La gestión
“¡La economía, estúpido!” decía un famoso lema de la campaña presidencial de Bill Clinton, llamando a sus equipos a no distraerse de lo principal. Me gusta por la sensación de urgencia que transmite, no por afán de agredir. Me inspira una consigna local: “¡Es la gestión, ojo, la gestión!”.
Los tribunales de familia, las importantes certificaciones para el comercio exterior de importación y exportación, las posesiones efectivas en el Registro Civil, los recursos públicos para la innovación, los trámites ambientales, la ampliación de las enfermedades beneficiadas con el Plan Auge, los ingentes recursos destinados a regiones, las nuevas regulaciones laborales, el abastecimiento diario de miles de nuevas salas cuna, el crecimiento del presupuesto público para educación... Todas estas son sólo algunas de las medidas y responsabilidades asumidas en estos años por el Estado con sus ciudadanos. Todas ellas representan avances muy importantes, en especial para los más pobres y desamparados. Sumemos, a partir de mediados de año, la reforma previsional que favorecerá a miles de chilenas y chilenos.
Son nuevas tareas que recaen sobre el aparato público. Han sido impulsadas por los gobiernos de los años post dictadura y aprobadas por el Parlamento. Cuando surgen del acuerdo entre oposición y gobernantes, motivan fotos sonrientes con manos entrelazadas. Son bien recibidas por la población. Son logros propios de un país que ha prosperado con el concurso de todos y debe preocuparse de una mejor calidad de vida para todos.

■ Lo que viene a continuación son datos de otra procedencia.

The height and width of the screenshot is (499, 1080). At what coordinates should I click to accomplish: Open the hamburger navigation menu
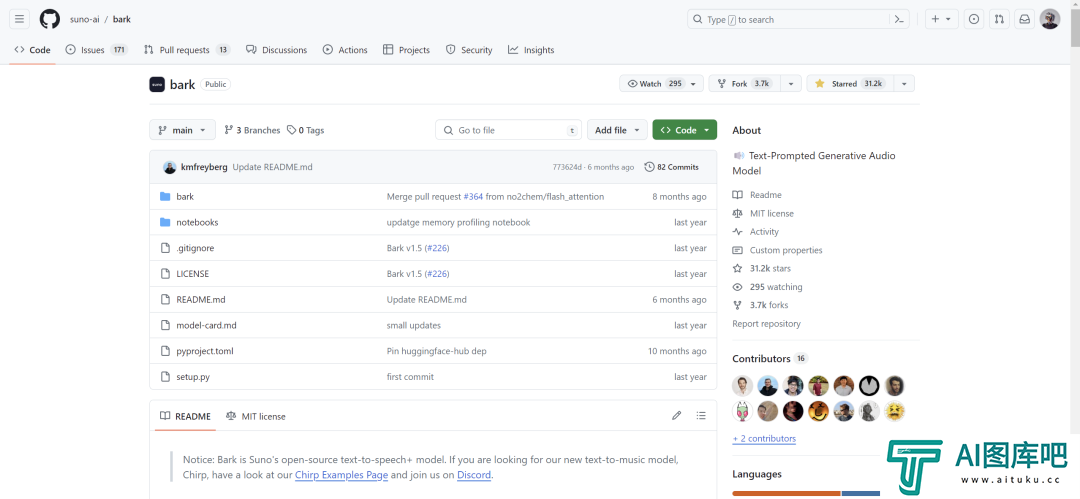pyautogui.click(x=20, y=19)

Sin embargo, el hecho de dar forma legal a estas medidas no representa sino el inicio de una tarea. Genera el derecho y mandato de realizar, pero estamos aún muy lejos de su materialización práctica. No nos obnubilemos con abrazos y declaraciones, queda aún lo principal y más difícil por hacer. Estas medidas son verdaderas para la población cuando sus beneficios llegan realmente a ella. Mientras así no ocurre, son sólo un anuncio o una entelequia y, si llegan mal —con errores, retrasos, engorros burocráticos—, la buena nueva se transforma en una irritante frustración. Una nueva ley no es en sí una buena nueva, es sólo el deber de comenzar a hacerla realidad palpable.

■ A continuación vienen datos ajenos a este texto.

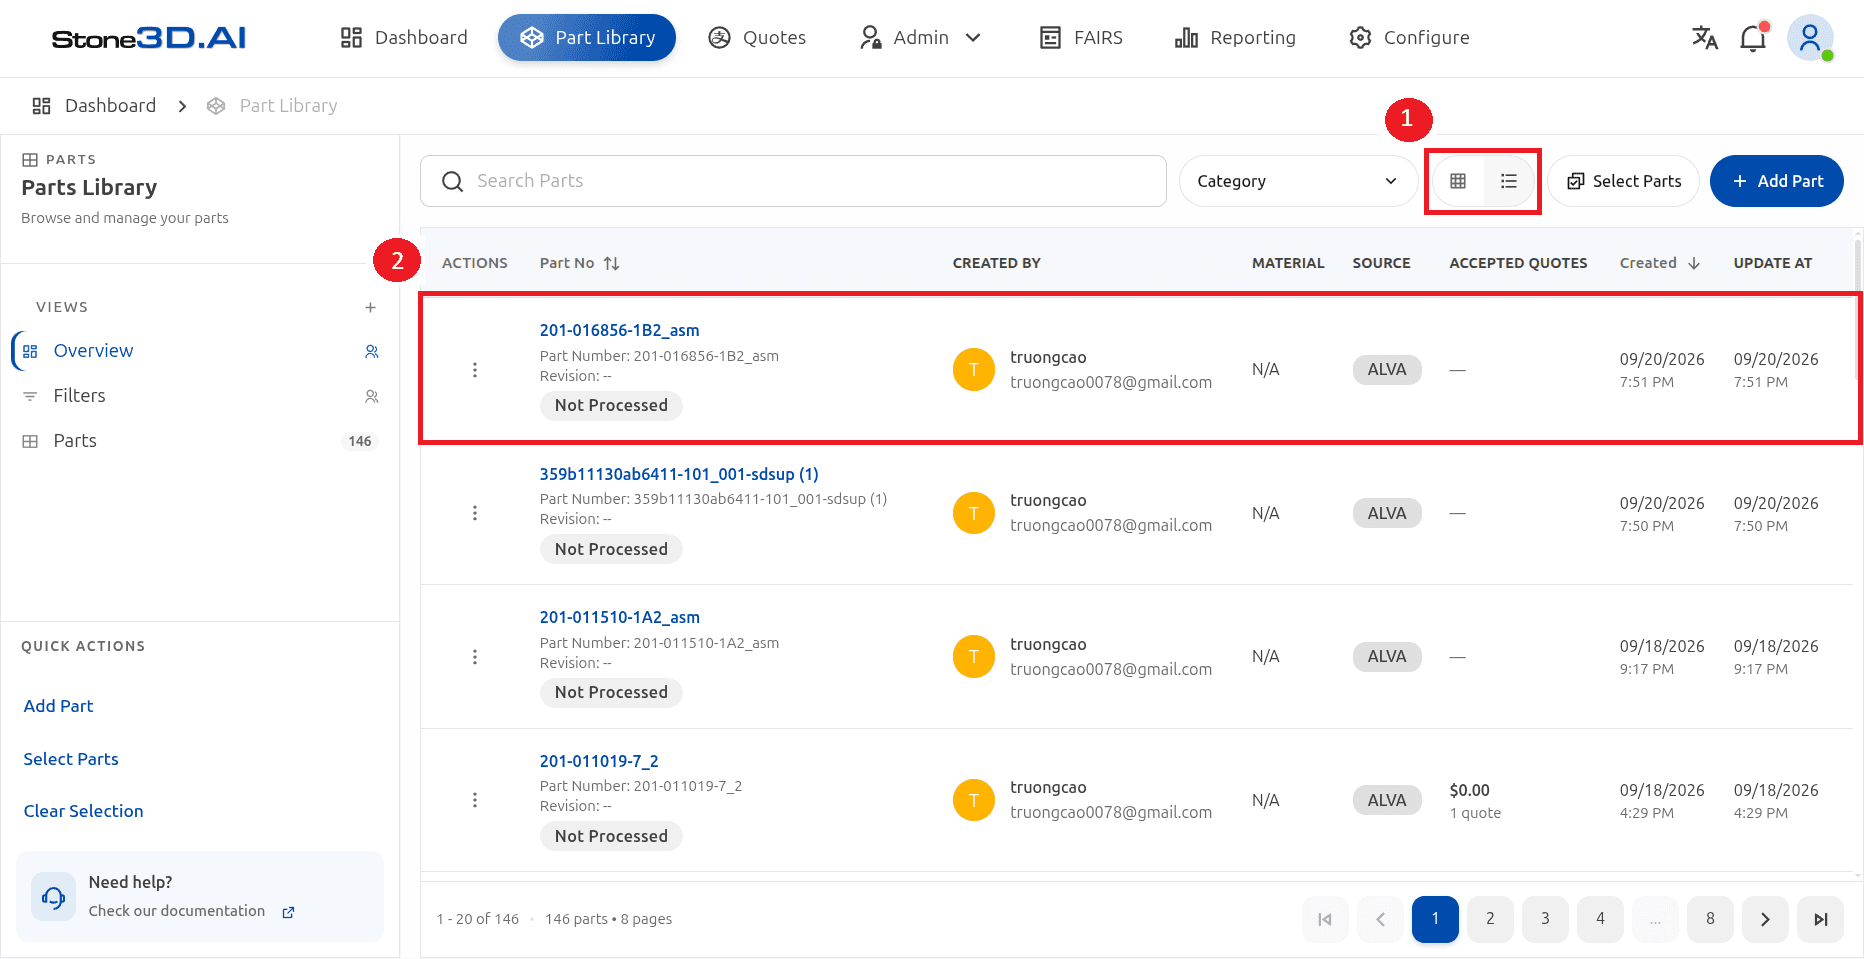Open the language translation icon
Screen dimensions: 1864x959
[x=1704, y=38]
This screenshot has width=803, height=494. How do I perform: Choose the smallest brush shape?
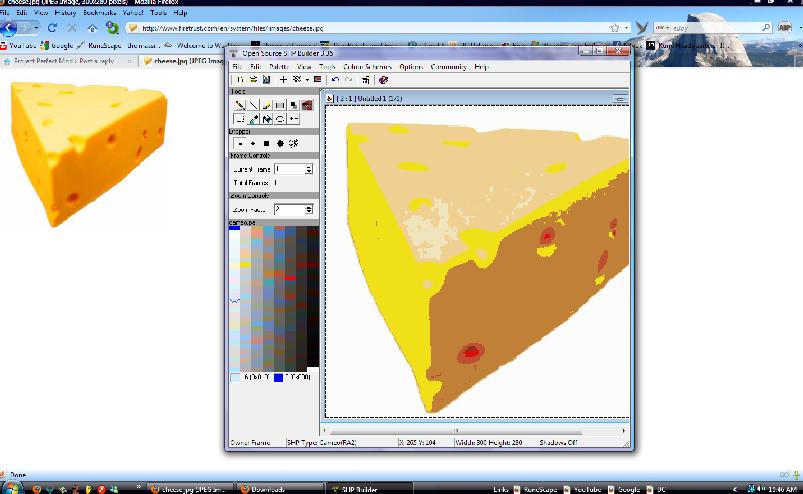point(240,143)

Para agregar desafíos, el país se ha hecho más exigente como consumidor o cliente. Se ha acostumbrado a una atención más eficiente, a resolver cosas por internet en tiempo real, a créditos a sola firma, a tecnologías de información para reducir colas y trámites, etc. Aunque el Estado no hubiera aumentado sus responsabilidades, las exigencias de calidad de servicio que le hace la población son muy superiores a las del pasado. Con el agravante que, a poco andar, todos pasamos a considerar un derecho obvio e irreversible cualquier mejora. Las cosas buenas provocan rápido acostumbramiento. No entendemos cómo antes pudimos vivir sin ellas.
El reto no es menor. Mientras las empresas suelen vivir en reorganización para conseguir sus resultados, la estructura pública tiene rigideces inevitables. La dictadura redujo el tamaño del sector público pero no mejoró su calidad. Sólo algunos servicios, como Impuestos Internos, nos prueban que la calidad no es un atributo imposible. Pero la primacía absoluta de procedimientos y normativas sobre resultados lastra el quehacer público. Al igual que la nueva ola fiscalizadora, siempre lista para detectar cabezas políticas a cortar, pero absolutamente indiferente a la responsabilidad funcionaria de gestionar eficientemente. Para muchos funcionarios termina siendo más eficiente no hacer nada que correr el riesgo de fallar en algún procedimiento o quedar a merced de una fiscalización distorsionada.
Pero otra cosa entienden por eficiencia chilenas y chilenos. Quieren que lo prometido y lo anunciado se cumplan, presionando fuertemente la gestión pública. ¡Ojo a la gestión! Una prueba de fuego ad portas será cumplir día a día y un mes tras otro, en residencias de todo el país, las masivas obligaciones que representa hacer realidad material la reforma previsional.